In comparison with Who Among Us, though, Blood on the Heather has more work put into characterization. Who Among Us gives its protagonists only names based on their professional characteristics. Blood on the Heather creates a couple of friends of the protagonist who have their own quirks, as well as a suite of villains with a bunch of interpersonal backstory. There are also more funny moments in Blood on the Heather, and the high points of the writing are higher.
As for agency, the two pieces try more or less opposite tacks. Who Among Us is pretty linear for most of the game, with significant branching only near the end; on the other hand, it gives the protagonist a clear and consistent agenda. Blood on the Heather doubles down in the other direction, giving an early game option that massively branches everything that follows. The actual events that unfold aren’t very often under the player’s control, however. After that initial split, there are many choices that have unpredictable effects, and quite a few of them get the protagonist killed without warning.
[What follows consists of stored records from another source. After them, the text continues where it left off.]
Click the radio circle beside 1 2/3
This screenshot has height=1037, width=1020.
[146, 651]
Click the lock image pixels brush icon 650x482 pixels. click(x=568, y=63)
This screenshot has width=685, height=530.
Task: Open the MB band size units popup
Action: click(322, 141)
Admittedly, the game usually lets you restart whatever chapter you were in, rather than going right back to the beginning of the game, so these false endings aren’t as annoying as they otherwise would have been. Nonetheless, I felt in BotH that my character was most often reacting to situations around her as they arose. She didn’t have a long-term plan. While her situation was dire, I didn’t feel as much tension as I might around her choices because it was seldom clear what those choices were going to mean in practice.
So even though the story of Blood on the Heather branches much more often, my sense of control as a player wasn’t much greater than in Who Among Us, and in some ways the interaction felt more arbitrary.
Overall, then, it’s a decent CYOA in a slightly goofy genre. It could have been substantially stronger given a less arbitrary approach to some of the options, combined with a serious edit to the prose. The passages between choices often ran long, which was especially undesirable when the story was otherwise trying for fast-paced action. There were long swathes of exposition. Sometimes the dialogue got repetitive, or was jokey when that wasn’t really appropriate. The whole often had the feel of text that had been written at speed and then not revisited very much. Cutting the prose substantially — to maybe half the length — would have had the useful effect of forcing the author to choose what images, events, and one-liners were good enough to keep, while improving the pacing.
Likewise, a lot of the middle portion of the story consists of characters telling the protagonist things about their particular stripe of vampirism, which has a number of special rules. I applaud the author’s decision to make up a custom vampire lore for this story, but the exposition would have been more palatable if it had been presented in smaller pieces.
Finally, despite top billing in the title, the game’s Scottish setting doesn’t seem to contribute much, other than some standing stones and a haggis joke.